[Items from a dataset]
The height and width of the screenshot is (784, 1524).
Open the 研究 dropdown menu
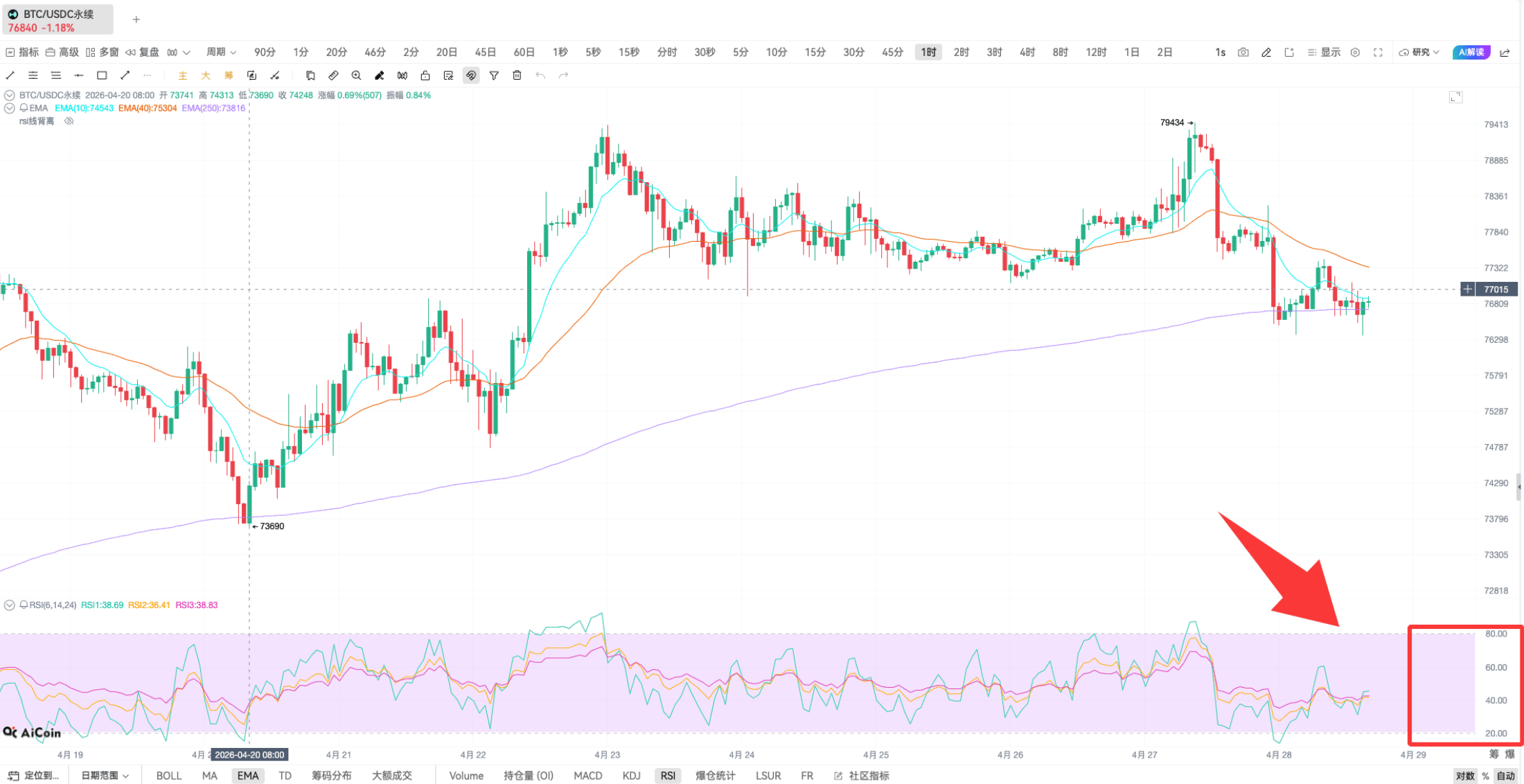click(1419, 52)
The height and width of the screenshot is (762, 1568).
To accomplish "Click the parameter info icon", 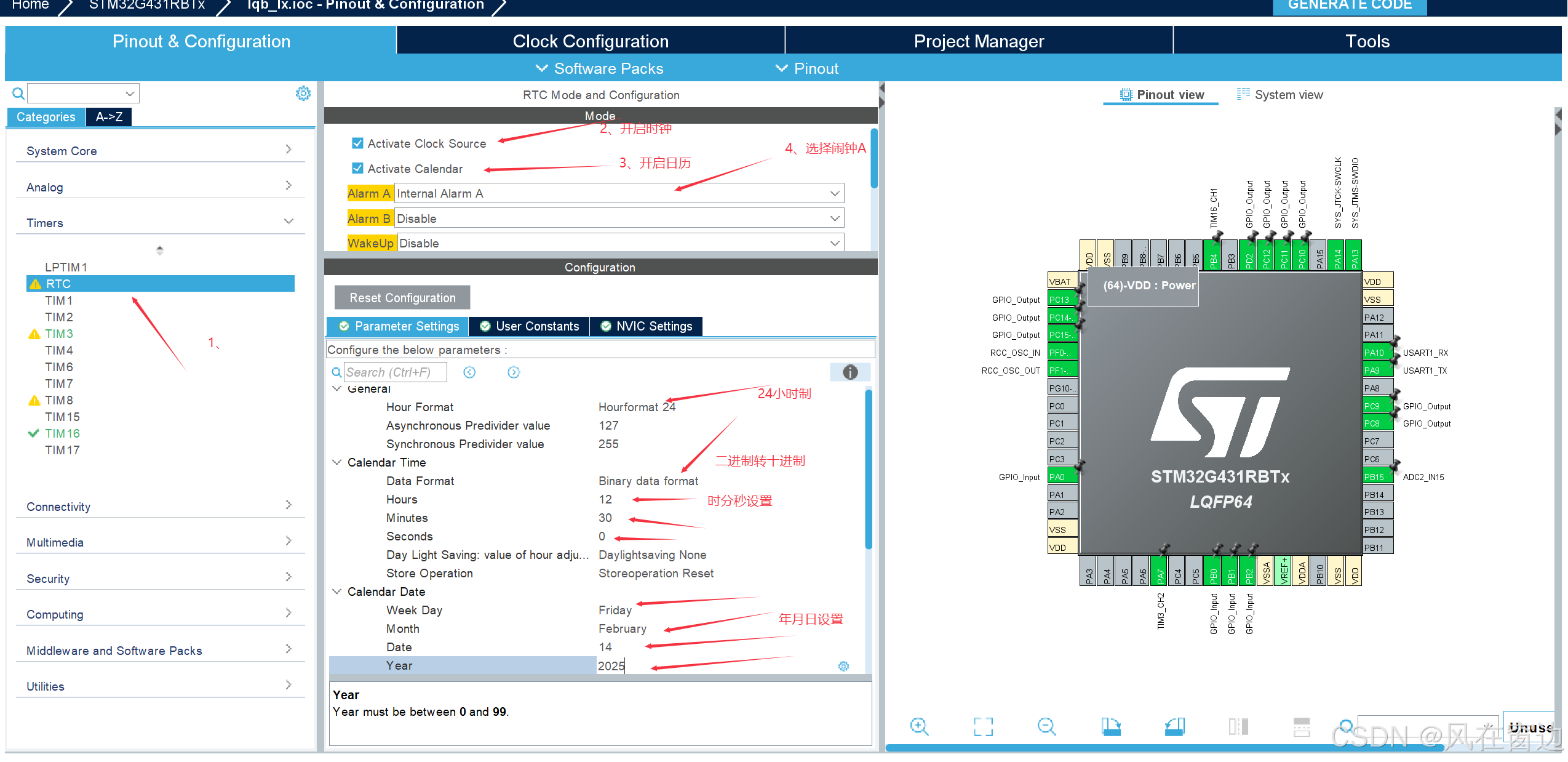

* What you have to do:
Reproduce all entries above exactly, minus the images.

* The completed task:
The height and width of the screenshot is (784, 1524).
Open the 研究 dropdown menu
click(1419, 52)
The height and width of the screenshot is (762, 1568).
To accomplish "Click the parameter info icon", 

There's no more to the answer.